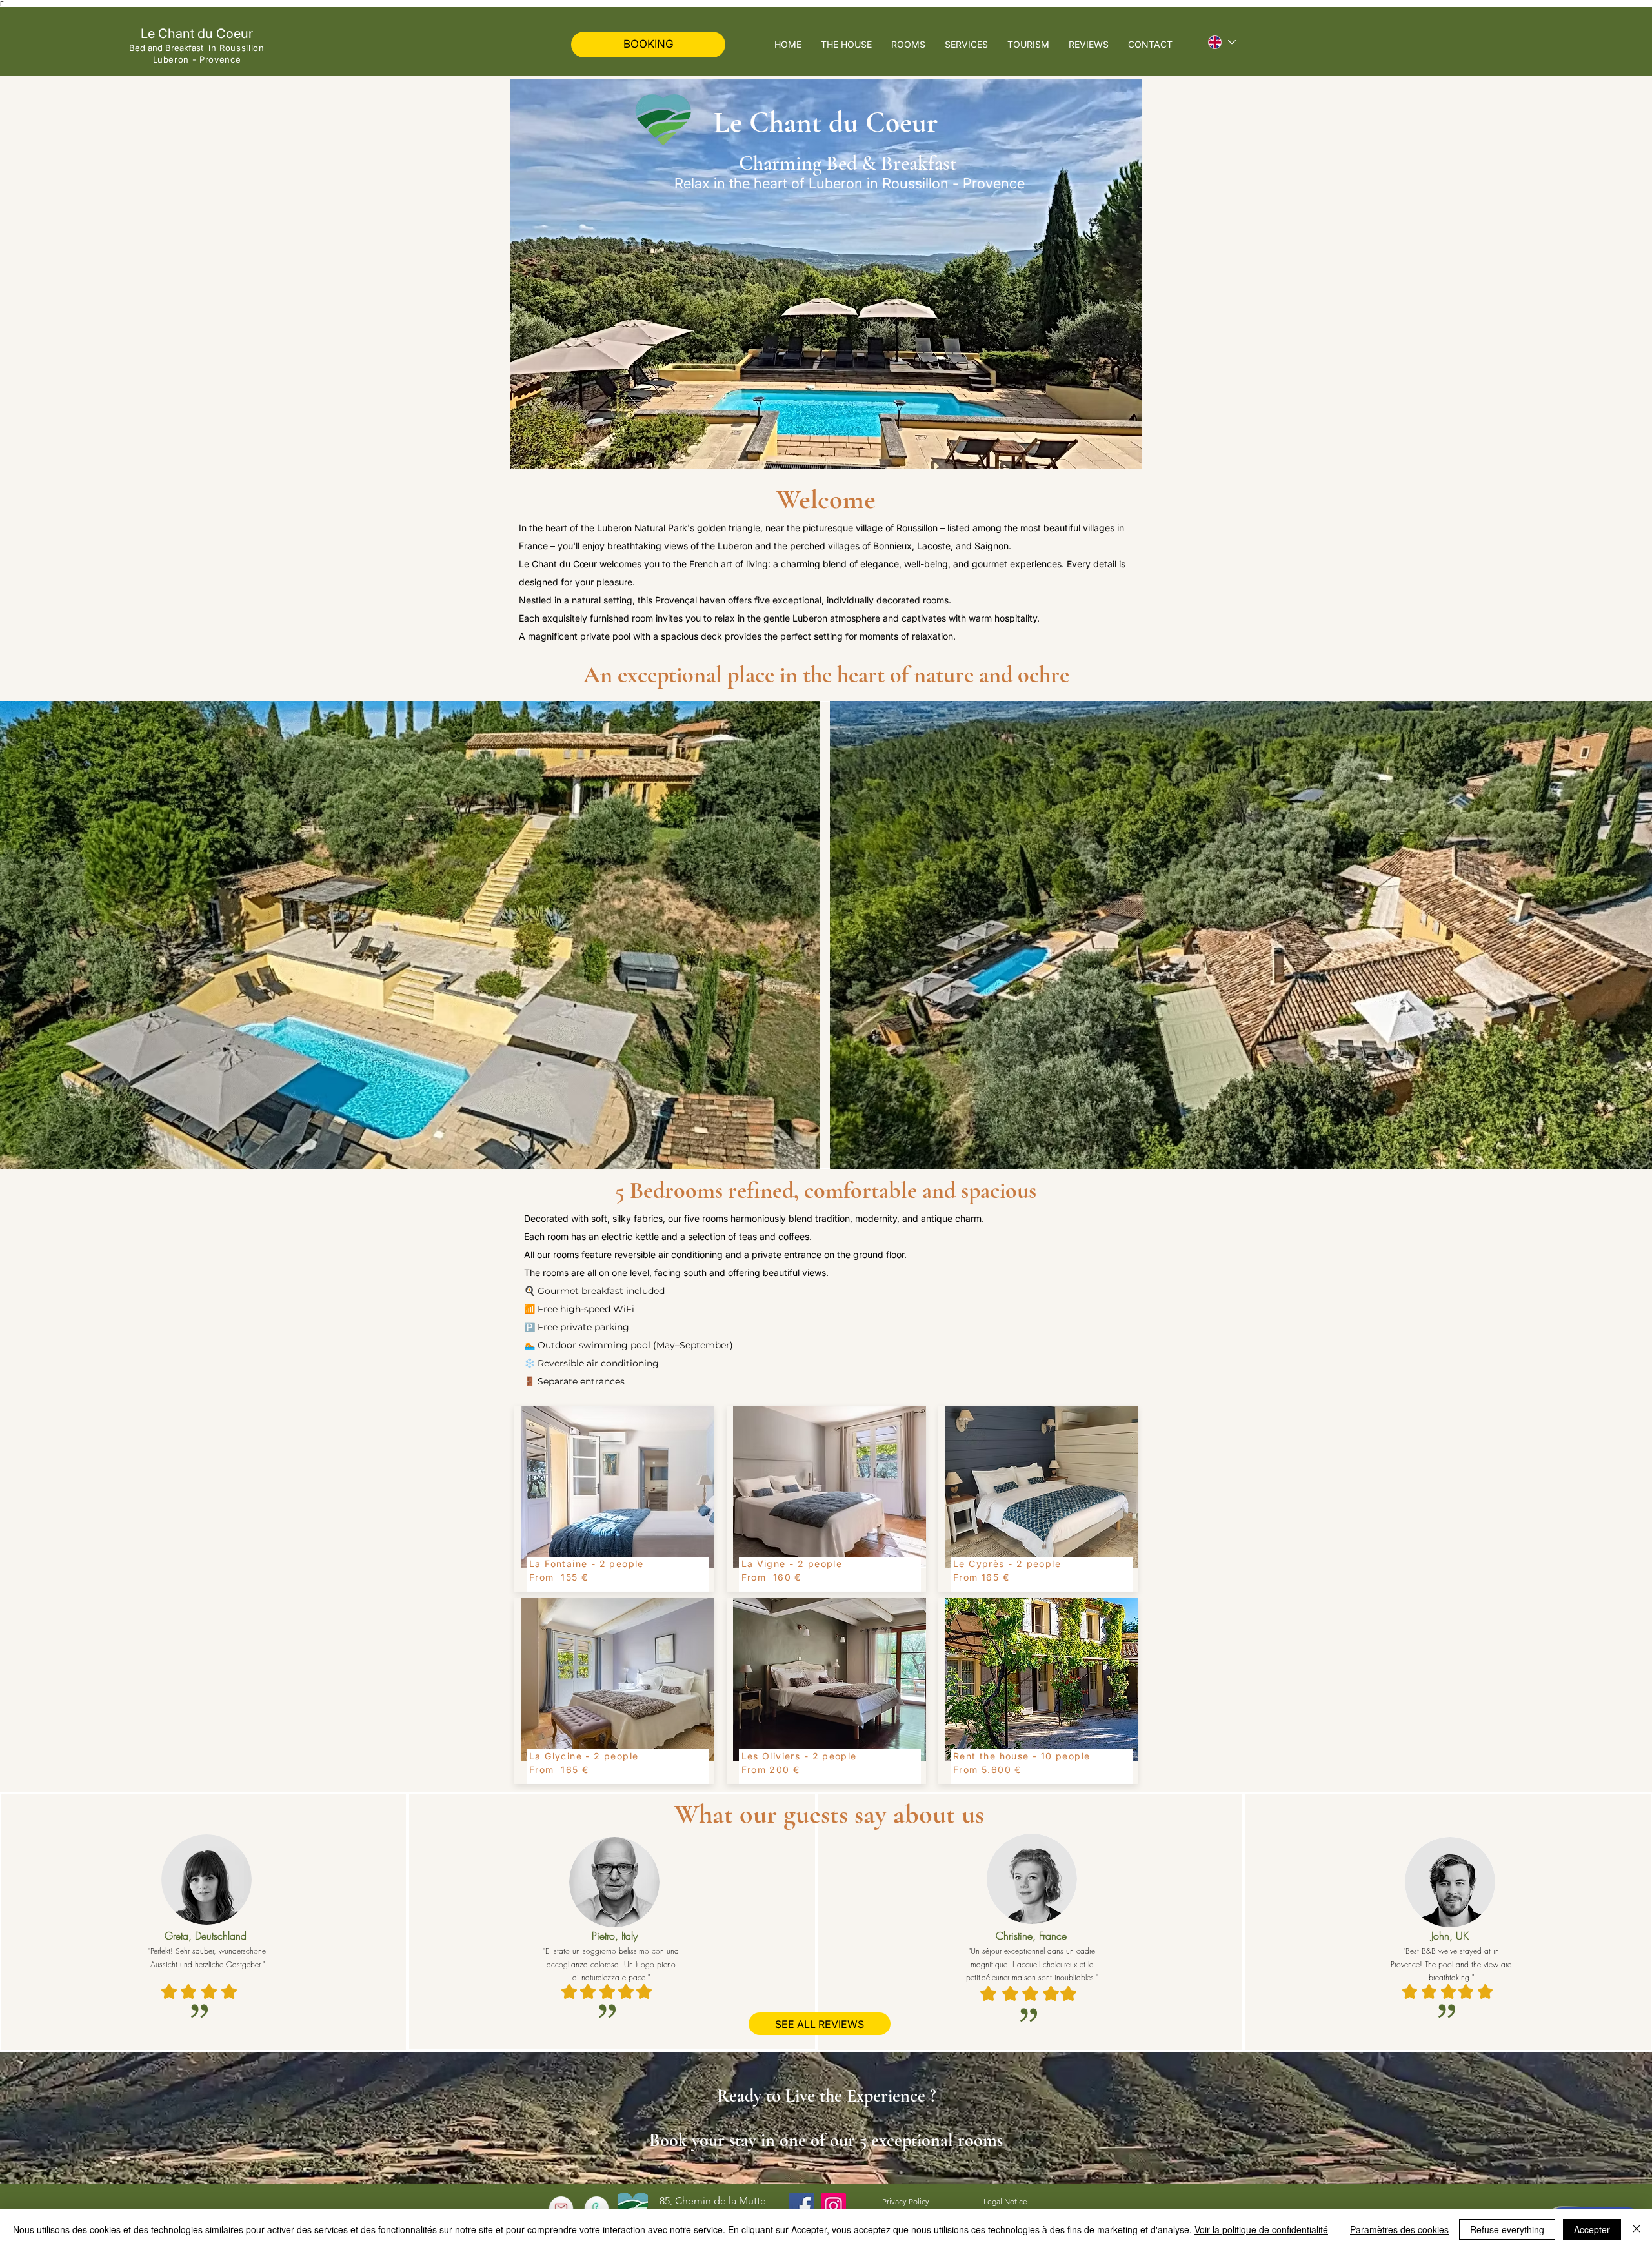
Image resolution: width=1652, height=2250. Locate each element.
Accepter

==

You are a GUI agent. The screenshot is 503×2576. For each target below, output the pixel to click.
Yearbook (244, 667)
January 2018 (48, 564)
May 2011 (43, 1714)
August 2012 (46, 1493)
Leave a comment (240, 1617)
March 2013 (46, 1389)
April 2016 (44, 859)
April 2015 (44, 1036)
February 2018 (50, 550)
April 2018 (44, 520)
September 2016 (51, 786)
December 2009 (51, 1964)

→ Instructions for the task
Whenever a line in the entries above includes the word "each", pull that line out.

→ Response to this exercise
Image resolution: width=1652, height=2250. Locate each element.
You are a GUI agent. The screenshot is 503×2576. For each target below, output the pixel to click.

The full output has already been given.